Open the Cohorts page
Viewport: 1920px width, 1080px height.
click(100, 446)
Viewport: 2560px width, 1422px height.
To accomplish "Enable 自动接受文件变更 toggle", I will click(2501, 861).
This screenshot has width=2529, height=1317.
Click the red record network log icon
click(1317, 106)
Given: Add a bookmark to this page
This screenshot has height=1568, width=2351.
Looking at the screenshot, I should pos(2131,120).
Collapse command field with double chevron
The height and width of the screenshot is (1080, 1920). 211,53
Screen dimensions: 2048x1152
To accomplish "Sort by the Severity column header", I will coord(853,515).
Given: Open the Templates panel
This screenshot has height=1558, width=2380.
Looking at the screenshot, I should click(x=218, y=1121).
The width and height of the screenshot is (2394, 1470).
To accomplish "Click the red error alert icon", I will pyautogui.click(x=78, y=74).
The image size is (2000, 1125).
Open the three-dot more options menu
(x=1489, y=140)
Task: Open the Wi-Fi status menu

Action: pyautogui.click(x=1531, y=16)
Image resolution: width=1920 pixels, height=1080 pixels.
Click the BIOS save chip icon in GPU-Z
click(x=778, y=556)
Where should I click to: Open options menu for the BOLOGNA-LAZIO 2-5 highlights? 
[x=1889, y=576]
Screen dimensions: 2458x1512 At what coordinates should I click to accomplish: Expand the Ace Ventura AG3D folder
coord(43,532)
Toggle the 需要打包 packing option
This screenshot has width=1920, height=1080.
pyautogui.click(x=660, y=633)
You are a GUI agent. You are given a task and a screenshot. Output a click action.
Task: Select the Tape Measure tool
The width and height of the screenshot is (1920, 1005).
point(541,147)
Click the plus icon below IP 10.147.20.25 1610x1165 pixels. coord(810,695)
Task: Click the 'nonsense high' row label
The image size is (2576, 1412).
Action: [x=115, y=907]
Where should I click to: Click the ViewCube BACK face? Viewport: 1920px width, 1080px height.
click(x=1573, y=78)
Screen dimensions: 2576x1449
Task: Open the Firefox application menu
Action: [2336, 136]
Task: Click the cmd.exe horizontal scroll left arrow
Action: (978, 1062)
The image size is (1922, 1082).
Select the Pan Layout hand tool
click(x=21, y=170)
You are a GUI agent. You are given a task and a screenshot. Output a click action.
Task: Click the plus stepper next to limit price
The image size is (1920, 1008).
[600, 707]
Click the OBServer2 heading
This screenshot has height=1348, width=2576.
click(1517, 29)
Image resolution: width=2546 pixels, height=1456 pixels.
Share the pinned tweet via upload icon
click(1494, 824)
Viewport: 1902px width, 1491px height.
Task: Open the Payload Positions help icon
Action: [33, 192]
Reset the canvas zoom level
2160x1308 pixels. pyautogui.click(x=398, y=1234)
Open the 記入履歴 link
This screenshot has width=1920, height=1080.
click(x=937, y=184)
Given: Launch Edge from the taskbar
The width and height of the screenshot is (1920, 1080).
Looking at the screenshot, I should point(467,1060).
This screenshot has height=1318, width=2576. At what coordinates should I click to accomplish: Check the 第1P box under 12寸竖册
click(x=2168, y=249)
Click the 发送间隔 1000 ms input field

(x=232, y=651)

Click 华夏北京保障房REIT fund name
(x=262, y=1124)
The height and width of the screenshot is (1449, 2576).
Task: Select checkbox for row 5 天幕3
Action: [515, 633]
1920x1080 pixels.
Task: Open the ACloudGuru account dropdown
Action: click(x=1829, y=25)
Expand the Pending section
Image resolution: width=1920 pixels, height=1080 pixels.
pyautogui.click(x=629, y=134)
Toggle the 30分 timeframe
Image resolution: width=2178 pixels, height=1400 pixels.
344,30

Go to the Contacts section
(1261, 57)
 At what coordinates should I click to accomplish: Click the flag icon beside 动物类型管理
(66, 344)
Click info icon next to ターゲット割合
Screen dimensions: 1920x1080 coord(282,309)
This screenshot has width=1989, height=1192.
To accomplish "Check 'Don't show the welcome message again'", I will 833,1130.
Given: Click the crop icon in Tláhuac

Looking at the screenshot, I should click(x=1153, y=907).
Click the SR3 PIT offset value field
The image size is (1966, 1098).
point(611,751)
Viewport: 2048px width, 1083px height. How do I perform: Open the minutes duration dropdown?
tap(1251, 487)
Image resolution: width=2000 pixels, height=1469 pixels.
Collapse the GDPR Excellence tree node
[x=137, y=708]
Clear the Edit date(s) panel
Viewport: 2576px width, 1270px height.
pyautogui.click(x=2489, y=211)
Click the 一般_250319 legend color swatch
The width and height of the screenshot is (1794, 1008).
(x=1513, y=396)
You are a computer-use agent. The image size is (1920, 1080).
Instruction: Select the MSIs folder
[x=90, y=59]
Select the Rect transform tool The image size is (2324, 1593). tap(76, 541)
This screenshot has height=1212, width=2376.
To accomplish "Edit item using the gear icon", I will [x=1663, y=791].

**The task**. Every entry above should be written out again, precisely.

**Answer to this task**.
Open the Cohorts page
Viewport: 1920px width, 1080px height.
click(100, 446)
Viewport: 2560px width, 1422px height.
To accomplish "Enable 自动接受文件变更 toggle", I will click(2501, 861).
This screenshot has width=2529, height=1317.
Click the red record network log icon
click(1317, 106)
Given: Add a bookmark to this page
This screenshot has height=1568, width=2351.
Looking at the screenshot, I should pos(2131,120).
Collapse command field with double chevron
The height and width of the screenshot is (1080, 1920). 211,53
Screen dimensions: 2048x1152
To accomplish "Sort by the Severity column header", I will coord(853,515).
Given: Open the Templates panel
This screenshot has height=1558, width=2380.
Looking at the screenshot, I should click(x=218, y=1121).
The width and height of the screenshot is (2394, 1470).
To accomplish "Click the red error alert icon", I will pyautogui.click(x=78, y=74).
The image size is (2000, 1125).
Open the three-dot more options menu
(x=1489, y=140)
Task: Open the Wi-Fi status menu

Action: pyautogui.click(x=1531, y=16)
Image resolution: width=1920 pixels, height=1080 pixels.
Click the BIOS save chip icon in GPU-Z
click(x=778, y=556)
Where should I click to: Open options menu for the BOLOGNA-LAZIO 2-5 highlights? 
[x=1889, y=576]
Screen dimensions: 2458x1512 At what coordinates should I click to accomplish: Expand the Ace Ventura AG3D folder
coord(43,532)
Toggle the 需要打包 packing option
This screenshot has width=1920, height=1080.
pyautogui.click(x=660, y=633)
You are a GUI agent. You are given a task and a screenshot. Output a click action.
Task: Select the Tape Measure tool
The width and height of the screenshot is (1920, 1005).
point(541,147)
Click the plus icon below IP 10.147.20.25 1610x1165 pixels. coord(810,695)
Task: Click the 'nonsense high' row label
The image size is (2576, 1412).
Action: [x=115, y=907]
Where should I click to: Click the ViewCube BACK face? Viewport: 1920px width, 1080px height.
click(x=1573, y=78)
Screen dimensions: 2576x1449
Task: Open the Firefox application menu
Action: [2336, 136]
Task: Click the cmd.exe horizontal scroll left arrow
Action: (978, 1062)
The image size is (1922, 1082).
Select the Pan Layout hand tool
click(x=21, y=170)
You are a GUI agent. You are given a task and a screenshot. Output a click action.
Task: Click the plus stepper next to limit price
The image size is (1920, 1008).
[600, 707]
Click the OBServer2 heading
This screenshot has height=1348, width=2576.
click(1517, 29)
Image resolution: width=2546 pixels, height=1456 pixels.
Share the pinned tweet via upload icon
click(1494, 824)
Viewport: 1902px width, 1491px height.
Task: Open the Payload Positions help icon
Action: [33, 192]
Reset the canvas zoom level
2160x1308 pixels. pyautogui.click(x=398, y=1234)
Open the 記入履歴 link
This screenshot has width=1920, height=1080.
click(x=937, y=184)
Given: Launch Edge from the taskbar
The width and height of the screenshot is (1920, 1080).
Looking at the screenshot, I should point(467,1060).
This screenshot has height=1318, width=2576. At what coordinates should I click to accomplish: Check the 第1P box under 12寸竖册
click(x=2168, y=249)
Click the 发送间隔 1000 ms input field

(x=232, y=651)

Click 华夏北京保障房REIT fund name
(x=262, y=1124)
The height and width of the screenshot is (1449, 2576).
Task: Select checkbox for row 5 天幕3
Action: [515, 633]
1920x1080 pixels.
Task: Open the ACloudGuru account dropdown
Action: click(x=1829, y=25)
Expand the Pending section
Image resolution: width=1920 pixels, height=1080 pixels.
pyautogui.click(x=629, y=134)
Toggle the 30分 timeframe
Image resolution: width=2178 pixels, height=1400 pixels.
344,30

Go to the Contacts section
(1261, 57)
 At what coordinates should I click to accomplish: Click the flag icon beside 动物类型管理
(66, 344)
Click info icon next to ターゲット割合
Screen dimensions: 1920x1080 coord(282,309)
This screenshot has width=1989, height=1192.
To accomplish "Check 'Don't show the welcome message again'", I will 833,1130.
Given: Click the crop icon in Tláhuac

Looking at the screenshot, I should click(x=1153, y=907).
Click the SR3 PIT offset value field
The image size is (1966, 1098).
point(611,751)
Viewport: 2048px width, 1083px height. How do I perform: Open the minutes duration dropdown?
tap(1251, 487)
Image resolution: width=2000 pixels, height=1469 pixels.
Collapse the GDPR Excellence tree node
[x=137, y=708]
Clear the Edit date(s) panel
Viewport: 2576px width, 1270px height.
pyautogui.click(x=2489, y=211)
Click the 一般_250319 legend color swatch
The width and height of the screenshot is (1794, 1008).
(x=1513, y=396)
You are a computer-use agent. The image size is (1920, 1080).
Instruction: Select the MSIs folder
[x=90, y=59]
Select the Rect transform tool The image size is (2324, 1593). tap(76, 541)
This screenshot has height=1212, width=2376.
To accomplish "Edit item using the gear icon", I will [x=1663, y=791].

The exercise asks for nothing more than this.